Most of the rearrangements are singletons. However, there is a slight increase in number of rearrangements found in at least 11 of the 14 lines.
Fig 7
Fig 7. Number of rearrangement breakpoints per base pair on each chromosome arm for inbred lines of D. yakuba.
Total number of rearrangement sites on each chomosome varied (ANOVA, F(4,52) = 43.42, P<10−15). This is mostly do to the the fact that the X chromosome has significantly more rearrangement breakpoints than the autosomes (Tukey HSD for each comparison involving the X, P<10−6). Chromosome 3R had significantly fewer rearrangements than the X, 2L and 2R (Tukey HSD, P < 0.05).
Fig 8
Fig 8. Many rearrangements lie in the same region making it hard to fully elucidate the nature of a particular rearrangement.
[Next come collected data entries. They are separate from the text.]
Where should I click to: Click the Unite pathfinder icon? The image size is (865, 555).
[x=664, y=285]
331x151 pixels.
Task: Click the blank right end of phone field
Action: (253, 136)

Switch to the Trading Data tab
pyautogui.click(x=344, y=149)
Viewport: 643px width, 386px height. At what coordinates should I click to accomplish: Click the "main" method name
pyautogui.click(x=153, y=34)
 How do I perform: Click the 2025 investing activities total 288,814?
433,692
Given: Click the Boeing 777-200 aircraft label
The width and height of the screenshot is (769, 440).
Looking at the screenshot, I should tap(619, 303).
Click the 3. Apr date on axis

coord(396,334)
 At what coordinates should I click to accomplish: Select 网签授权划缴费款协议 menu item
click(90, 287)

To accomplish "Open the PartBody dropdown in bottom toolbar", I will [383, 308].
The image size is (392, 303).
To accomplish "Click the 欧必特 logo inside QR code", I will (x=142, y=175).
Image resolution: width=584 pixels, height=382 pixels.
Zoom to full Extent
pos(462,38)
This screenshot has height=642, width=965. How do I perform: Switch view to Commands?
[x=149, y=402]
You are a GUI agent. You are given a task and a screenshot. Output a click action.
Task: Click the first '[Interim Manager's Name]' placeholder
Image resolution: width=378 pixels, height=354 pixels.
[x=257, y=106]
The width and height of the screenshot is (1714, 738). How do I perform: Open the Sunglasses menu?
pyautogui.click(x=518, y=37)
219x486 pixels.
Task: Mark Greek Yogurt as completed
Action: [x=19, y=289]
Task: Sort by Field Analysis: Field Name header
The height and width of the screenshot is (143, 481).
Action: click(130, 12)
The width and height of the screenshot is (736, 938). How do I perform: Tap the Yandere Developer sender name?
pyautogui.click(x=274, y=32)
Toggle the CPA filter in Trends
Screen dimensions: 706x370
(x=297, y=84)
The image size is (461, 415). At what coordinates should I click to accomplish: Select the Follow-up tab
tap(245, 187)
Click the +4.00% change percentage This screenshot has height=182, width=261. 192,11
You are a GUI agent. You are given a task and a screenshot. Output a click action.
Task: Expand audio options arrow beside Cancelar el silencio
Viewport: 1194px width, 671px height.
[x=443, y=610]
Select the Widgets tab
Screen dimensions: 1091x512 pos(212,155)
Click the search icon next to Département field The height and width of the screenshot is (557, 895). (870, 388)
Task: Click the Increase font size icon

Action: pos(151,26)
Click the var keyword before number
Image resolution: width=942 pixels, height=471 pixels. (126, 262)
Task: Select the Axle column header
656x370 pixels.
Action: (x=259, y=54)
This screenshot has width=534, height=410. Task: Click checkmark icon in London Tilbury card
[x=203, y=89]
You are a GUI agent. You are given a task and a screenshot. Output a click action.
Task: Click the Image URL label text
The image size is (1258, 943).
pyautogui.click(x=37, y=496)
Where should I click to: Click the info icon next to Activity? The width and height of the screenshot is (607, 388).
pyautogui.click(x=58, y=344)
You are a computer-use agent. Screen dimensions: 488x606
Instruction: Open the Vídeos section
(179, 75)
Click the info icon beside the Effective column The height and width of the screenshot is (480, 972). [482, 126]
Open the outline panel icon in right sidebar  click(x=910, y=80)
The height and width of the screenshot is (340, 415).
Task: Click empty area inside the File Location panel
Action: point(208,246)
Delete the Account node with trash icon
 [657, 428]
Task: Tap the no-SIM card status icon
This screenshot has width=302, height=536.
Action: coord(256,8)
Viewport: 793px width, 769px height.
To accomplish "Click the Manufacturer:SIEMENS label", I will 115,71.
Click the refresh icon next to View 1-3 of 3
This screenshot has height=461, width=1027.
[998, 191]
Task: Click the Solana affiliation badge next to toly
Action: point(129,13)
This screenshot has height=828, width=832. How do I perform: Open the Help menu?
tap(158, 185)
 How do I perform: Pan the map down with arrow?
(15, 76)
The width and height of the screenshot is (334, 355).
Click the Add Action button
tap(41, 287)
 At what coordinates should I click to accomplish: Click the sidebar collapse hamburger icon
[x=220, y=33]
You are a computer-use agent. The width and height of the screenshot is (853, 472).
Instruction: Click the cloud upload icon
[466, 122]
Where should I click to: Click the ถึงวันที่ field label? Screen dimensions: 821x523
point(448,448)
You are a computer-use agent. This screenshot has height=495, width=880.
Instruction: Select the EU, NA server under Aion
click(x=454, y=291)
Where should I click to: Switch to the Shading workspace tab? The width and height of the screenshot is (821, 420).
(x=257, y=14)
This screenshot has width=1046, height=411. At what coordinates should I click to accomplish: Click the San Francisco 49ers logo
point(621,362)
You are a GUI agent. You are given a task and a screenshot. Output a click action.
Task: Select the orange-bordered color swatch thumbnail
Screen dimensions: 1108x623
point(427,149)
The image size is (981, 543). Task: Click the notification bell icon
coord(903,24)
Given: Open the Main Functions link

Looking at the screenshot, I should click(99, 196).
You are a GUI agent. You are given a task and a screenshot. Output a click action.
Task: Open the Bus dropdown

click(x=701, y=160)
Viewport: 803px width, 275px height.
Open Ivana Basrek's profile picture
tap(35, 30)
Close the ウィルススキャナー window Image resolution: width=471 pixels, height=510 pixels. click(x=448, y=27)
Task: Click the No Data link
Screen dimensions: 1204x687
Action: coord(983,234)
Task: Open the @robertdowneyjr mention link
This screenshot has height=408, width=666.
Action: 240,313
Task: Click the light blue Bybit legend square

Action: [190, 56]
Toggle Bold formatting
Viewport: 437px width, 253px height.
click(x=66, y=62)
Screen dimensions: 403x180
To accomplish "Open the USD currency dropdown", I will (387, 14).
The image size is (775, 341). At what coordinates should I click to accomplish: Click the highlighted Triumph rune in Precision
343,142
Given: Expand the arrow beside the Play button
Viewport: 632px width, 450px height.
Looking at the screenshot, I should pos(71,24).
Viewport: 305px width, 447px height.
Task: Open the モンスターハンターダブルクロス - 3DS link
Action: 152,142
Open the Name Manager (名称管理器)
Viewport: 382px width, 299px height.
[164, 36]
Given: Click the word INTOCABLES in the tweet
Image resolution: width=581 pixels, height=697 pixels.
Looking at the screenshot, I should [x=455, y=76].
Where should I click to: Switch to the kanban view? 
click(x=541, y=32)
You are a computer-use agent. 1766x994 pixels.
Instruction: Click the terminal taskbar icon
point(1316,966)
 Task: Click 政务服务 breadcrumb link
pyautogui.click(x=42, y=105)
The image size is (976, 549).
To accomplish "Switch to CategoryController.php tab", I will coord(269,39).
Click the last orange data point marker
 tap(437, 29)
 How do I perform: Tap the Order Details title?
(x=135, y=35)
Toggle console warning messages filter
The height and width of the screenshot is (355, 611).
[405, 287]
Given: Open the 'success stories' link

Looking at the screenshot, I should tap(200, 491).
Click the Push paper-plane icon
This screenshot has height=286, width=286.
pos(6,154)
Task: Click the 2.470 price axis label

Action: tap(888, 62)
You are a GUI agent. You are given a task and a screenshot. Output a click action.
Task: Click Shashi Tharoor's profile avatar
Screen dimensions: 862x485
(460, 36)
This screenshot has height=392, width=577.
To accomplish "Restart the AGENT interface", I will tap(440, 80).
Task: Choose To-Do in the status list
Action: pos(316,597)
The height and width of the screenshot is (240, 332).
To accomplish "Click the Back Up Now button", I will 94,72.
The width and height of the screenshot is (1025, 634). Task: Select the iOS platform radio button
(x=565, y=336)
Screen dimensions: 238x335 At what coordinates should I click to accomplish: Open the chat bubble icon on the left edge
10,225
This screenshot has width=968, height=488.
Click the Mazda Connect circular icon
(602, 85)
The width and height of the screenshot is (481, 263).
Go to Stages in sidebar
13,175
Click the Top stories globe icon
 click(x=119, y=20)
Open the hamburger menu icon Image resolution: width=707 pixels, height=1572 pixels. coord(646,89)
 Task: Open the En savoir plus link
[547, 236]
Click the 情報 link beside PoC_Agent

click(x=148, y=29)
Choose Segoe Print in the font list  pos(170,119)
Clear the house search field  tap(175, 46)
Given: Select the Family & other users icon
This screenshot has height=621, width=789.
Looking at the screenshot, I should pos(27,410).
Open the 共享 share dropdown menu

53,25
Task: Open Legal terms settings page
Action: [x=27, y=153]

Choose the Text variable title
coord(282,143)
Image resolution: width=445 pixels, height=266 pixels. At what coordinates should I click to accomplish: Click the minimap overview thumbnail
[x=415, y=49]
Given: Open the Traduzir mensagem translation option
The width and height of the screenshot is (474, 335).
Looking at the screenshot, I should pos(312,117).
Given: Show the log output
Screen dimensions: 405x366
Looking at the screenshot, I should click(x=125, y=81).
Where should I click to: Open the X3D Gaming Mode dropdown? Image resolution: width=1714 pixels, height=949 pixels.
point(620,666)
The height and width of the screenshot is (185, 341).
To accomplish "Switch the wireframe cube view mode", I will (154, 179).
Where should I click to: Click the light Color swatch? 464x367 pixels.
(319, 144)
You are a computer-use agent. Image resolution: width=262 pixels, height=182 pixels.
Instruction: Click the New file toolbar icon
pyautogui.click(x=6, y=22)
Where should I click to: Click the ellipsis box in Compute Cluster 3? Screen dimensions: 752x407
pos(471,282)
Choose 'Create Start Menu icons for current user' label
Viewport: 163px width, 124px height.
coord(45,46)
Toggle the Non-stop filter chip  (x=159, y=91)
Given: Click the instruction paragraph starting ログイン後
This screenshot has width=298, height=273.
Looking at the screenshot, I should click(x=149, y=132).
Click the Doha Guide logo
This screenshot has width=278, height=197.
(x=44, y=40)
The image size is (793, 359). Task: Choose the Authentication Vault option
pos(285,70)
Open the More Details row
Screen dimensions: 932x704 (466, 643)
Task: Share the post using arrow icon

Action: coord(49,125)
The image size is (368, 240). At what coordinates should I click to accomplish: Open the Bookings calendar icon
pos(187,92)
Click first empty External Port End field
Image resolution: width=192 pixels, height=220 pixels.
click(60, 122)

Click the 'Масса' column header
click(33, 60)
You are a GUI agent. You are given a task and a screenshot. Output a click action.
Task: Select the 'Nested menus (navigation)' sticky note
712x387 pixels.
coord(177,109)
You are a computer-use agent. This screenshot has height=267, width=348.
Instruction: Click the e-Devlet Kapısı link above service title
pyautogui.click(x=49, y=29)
For instance, in line CY21B3 has 5 rearrangement calls (represented by the connecting lines of the two large sections of chromosome 2R) associated with two regions 2R:7002500–7005500 and 2R:9895000–9902000. 4 separate small regions that are separated by at least 1 sequencing insert size (325 bp) within 2R:7002500–7005500 have reads that pair with 3 separate small regions between 2R:9895000–990200. All the lines always show at least one of these rearrangements but generally each line has 2–3 separate rearrangement calls between regions 2R:7002500–7005500 and 2R:9895000–9902000. The 9.9Mb breakpoint lies close to the known inversion breakpoint on 2R where recombination is suppressed.